[Collected data]
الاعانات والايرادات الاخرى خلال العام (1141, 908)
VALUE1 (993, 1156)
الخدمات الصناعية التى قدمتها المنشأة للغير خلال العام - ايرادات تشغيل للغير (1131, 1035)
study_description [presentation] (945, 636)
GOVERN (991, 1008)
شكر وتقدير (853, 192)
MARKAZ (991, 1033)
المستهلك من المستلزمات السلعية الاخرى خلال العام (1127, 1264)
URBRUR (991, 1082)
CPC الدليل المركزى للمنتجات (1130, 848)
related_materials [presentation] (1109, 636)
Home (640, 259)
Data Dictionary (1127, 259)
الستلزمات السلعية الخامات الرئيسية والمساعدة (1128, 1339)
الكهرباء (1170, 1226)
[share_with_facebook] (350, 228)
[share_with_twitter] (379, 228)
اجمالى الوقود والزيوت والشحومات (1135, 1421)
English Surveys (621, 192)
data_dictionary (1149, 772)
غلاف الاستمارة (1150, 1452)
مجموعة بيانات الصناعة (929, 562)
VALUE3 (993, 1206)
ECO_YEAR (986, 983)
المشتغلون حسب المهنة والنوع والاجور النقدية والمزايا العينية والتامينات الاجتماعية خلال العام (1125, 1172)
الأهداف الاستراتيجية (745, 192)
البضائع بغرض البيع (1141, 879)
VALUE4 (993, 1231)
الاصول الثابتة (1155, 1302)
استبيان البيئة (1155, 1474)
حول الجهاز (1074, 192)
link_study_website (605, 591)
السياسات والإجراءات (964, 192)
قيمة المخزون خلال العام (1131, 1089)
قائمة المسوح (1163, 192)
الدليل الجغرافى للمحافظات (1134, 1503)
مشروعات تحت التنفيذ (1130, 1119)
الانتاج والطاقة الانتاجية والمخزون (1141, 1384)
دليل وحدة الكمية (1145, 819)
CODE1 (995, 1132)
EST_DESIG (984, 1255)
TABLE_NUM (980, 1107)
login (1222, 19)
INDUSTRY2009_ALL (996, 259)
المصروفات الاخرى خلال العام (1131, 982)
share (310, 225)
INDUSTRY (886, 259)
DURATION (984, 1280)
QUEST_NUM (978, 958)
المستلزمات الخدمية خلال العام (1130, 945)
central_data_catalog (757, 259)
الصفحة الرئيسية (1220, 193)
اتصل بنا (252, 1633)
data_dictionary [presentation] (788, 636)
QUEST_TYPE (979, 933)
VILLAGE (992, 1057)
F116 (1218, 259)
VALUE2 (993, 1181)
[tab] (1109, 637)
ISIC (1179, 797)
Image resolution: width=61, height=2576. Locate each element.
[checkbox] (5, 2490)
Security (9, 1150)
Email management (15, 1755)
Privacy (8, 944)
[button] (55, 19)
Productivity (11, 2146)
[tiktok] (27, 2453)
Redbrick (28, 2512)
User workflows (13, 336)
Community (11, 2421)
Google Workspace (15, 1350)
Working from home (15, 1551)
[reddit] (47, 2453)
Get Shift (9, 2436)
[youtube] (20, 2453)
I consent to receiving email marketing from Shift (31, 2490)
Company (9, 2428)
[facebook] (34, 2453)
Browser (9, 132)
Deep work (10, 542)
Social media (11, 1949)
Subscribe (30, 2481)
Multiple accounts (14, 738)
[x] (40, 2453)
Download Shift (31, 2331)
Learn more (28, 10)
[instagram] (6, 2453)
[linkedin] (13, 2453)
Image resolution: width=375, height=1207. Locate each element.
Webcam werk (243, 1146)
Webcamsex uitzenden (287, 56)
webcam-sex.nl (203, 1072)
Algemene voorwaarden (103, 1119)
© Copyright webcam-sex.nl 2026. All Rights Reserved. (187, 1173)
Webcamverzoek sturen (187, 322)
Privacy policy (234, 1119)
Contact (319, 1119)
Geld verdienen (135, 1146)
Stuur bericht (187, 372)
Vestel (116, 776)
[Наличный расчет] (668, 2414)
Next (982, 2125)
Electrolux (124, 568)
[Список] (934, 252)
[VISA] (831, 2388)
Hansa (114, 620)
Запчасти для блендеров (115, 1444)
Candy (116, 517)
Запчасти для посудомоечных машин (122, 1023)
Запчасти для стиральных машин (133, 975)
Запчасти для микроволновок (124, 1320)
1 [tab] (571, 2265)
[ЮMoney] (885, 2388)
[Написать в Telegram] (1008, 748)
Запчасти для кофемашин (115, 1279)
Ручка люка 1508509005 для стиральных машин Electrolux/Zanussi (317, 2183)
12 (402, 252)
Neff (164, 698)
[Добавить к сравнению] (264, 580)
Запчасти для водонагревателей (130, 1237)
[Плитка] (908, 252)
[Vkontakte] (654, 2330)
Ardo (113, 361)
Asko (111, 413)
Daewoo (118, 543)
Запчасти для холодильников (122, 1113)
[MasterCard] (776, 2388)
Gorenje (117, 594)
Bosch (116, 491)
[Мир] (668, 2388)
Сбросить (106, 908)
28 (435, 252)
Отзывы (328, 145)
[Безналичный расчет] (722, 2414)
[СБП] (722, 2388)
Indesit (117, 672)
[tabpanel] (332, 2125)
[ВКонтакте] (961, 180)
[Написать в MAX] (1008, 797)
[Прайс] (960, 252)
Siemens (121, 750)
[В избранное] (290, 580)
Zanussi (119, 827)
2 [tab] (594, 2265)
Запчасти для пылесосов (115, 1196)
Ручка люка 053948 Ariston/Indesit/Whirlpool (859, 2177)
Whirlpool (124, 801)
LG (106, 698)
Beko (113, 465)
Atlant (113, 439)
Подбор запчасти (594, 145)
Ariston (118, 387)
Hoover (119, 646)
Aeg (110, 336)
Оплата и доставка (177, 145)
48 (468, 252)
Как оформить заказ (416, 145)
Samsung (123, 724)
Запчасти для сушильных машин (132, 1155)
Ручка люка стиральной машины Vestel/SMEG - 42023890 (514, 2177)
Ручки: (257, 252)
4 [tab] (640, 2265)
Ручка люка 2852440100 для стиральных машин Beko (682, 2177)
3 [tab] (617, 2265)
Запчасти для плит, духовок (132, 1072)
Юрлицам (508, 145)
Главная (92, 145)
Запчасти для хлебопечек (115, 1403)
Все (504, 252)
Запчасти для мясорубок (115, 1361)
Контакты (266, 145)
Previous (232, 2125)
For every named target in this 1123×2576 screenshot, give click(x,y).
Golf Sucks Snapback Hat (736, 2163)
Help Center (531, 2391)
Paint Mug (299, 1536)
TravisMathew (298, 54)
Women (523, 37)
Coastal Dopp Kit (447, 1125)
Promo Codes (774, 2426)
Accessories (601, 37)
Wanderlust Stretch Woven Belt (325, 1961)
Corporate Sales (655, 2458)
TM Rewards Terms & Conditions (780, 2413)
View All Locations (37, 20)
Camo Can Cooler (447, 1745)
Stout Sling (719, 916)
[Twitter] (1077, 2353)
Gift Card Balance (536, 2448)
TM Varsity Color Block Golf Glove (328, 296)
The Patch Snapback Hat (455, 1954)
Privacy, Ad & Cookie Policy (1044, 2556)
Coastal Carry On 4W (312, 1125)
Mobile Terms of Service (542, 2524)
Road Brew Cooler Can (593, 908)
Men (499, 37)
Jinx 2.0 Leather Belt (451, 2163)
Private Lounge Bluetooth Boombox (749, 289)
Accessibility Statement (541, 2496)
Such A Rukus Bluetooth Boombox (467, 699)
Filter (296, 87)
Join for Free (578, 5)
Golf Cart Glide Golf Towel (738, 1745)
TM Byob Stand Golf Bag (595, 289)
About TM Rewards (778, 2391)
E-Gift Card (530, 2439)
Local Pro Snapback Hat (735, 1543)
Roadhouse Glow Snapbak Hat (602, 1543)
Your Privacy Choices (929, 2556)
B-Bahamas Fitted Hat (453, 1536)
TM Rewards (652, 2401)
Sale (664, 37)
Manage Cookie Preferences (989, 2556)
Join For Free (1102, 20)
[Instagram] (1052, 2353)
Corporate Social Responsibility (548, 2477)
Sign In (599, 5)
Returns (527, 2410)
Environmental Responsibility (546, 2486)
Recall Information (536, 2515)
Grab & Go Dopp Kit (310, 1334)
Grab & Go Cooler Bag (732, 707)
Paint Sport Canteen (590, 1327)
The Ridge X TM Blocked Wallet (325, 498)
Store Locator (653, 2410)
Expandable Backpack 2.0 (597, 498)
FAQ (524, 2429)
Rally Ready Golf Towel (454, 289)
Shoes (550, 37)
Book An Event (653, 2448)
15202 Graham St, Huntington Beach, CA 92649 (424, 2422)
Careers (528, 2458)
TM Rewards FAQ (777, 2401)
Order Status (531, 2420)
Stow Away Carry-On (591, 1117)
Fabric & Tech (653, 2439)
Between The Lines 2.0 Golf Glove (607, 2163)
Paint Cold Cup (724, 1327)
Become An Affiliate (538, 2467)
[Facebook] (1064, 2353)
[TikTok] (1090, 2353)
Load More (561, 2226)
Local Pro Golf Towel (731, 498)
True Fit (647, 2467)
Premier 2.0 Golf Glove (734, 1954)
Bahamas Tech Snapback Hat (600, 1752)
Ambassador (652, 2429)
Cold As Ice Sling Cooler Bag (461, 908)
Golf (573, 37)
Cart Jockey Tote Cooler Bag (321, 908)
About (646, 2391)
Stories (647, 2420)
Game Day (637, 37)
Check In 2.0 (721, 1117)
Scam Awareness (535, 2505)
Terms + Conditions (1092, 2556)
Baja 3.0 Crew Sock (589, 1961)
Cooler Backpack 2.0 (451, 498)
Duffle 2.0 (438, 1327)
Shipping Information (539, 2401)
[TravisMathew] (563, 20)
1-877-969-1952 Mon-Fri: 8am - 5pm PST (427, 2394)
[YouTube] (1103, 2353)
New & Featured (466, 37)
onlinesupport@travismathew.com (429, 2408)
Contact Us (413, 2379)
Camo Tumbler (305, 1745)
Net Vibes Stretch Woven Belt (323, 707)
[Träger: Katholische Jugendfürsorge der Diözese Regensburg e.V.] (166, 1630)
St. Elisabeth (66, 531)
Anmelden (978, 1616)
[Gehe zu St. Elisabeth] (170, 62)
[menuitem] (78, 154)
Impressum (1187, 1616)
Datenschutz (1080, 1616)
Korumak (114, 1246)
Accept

--- Exercise goal ---
Please copy the lines above from the line with "Atlant (113, 439)" up to and including the line with "Запчасти для сушильных машин (132, 1155)", exactly as written and with nothing else.

--- Your solution ---
Atlant (113, 439)
Подбор запчасти (594, 145)
Ariston (118, 387)
Hoover (119, 646)
Aeg (110, 336)
Оплата и доставка (177, 145)
48 (468, 252)
Как оформить заказ (416, 145)
Samsung (123, 724)
Запчасти для сушильных машин (132, 1155)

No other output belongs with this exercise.